Minister Ingrid van Engelshoven van Cultuur doet geen toezeggingen voor extra financiële steun om betere beloning in de cultuursector mogelijk te maken. Dat bleek gisteren in een debat in de Tweede Kamer over de gevolgen van de door haar ingevoerde Fair Practice Code. Twee weken geleden werd bekend dat de kosten voor die invoering alleen al in de landelijke Basisinfrastructuur (BIS) op ruim 20 miljoen euro uitkomen. 

Van Engelshoven (D66) bepaalde eerder dat alle door het Rijk gesubsidieerde culturele instellingen vanaf volgend jaar moeten voldoen aan de ‘Fair Practice Code’, een gedragscode die een eerlijker loon naar werk mogelijk moeten maken. De stijgende personeelskosten moeten de instellingen zelf ophoesten.

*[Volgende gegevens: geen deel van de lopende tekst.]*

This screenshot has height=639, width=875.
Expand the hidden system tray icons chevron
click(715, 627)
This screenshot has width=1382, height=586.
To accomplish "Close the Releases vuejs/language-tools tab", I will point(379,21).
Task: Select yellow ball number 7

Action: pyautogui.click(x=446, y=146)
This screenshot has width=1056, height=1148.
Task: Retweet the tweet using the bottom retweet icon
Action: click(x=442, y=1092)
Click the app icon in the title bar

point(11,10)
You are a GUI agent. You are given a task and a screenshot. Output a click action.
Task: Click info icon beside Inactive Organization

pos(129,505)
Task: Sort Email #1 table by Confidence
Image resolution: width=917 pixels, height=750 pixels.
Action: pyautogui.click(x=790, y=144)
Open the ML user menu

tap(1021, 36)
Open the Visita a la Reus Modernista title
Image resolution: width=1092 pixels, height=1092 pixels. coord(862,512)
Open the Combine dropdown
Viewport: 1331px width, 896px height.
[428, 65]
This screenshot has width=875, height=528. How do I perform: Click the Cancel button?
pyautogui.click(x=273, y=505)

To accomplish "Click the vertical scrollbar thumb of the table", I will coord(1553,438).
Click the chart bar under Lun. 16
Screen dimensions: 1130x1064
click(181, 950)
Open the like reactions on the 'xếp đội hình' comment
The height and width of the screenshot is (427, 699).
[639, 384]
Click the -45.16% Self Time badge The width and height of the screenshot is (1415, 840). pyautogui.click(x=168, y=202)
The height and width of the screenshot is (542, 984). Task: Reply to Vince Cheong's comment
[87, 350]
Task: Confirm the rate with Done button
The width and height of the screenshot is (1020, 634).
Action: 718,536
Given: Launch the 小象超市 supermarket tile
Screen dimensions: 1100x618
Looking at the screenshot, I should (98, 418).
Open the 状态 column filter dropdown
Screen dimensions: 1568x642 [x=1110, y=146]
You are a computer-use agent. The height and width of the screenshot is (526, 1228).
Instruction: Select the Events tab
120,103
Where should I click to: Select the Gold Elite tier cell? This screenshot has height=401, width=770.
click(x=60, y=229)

Het onderzoek toont aan dat dit, zonder extra geld, zal leiden tot afname van het het aantal producties en uitvoeringen.

Kunsten ’92 noemt in een brief aan de Kamer het gevaar ‘van een neerwaartse spiraal in plaats van versterking van de sector’. Minder voorstellingen en presentaties leiden tot minder zichtbaarheid, minder publieksinkomsten èn minder inkomsten van lagere overheden en fondsen, waardoor productie nog verder teruggeschroefd moet worden. Dat leidt volgens de belangenorganisatie ’tot verslechtering in plaats van verbetering van de inkomenspositie van makers’.

Kamerlid Peter Kwint (SP) merkte in het debat van gisteren op dat je nu eenmaal niet hetzelfde kunt doen als je meer moet betalen en er geen extra geld komt. Corinne Ellemeet (GroenLinks) sprak van ‘gênante situatie’. De Minister beseft volgens haar onvoldoende dat na alle eerder bezuinigingen ‘de rek uit de sector is’.

Voor de Minister was de urgentie (en persoonlijke verantwoordelijkheid) duidelijk minder groot. Ze verwees naar meerdere latere beslismomenten, zoals de beoordeling van de Raad voor Cultuur en de fondsen van de nieuwe subsidieaanvragen en de uiteindelijke uitvoering daarvan. Tijdens de invoering van de code zal volgens haar duidelijk worden waar dit via de ‘normale bedrijfsvoering’ wel of niet kan. Als het niet kan, zijn er wellicht ‘andere knoppen om aan te draaien’. Ze erkende dat de invoering van de code een proces van lange adem is. ‘Het principe is: voer in en leg uit. En dan zal de één meteen een grotere stap kunnen maken dan de ander.’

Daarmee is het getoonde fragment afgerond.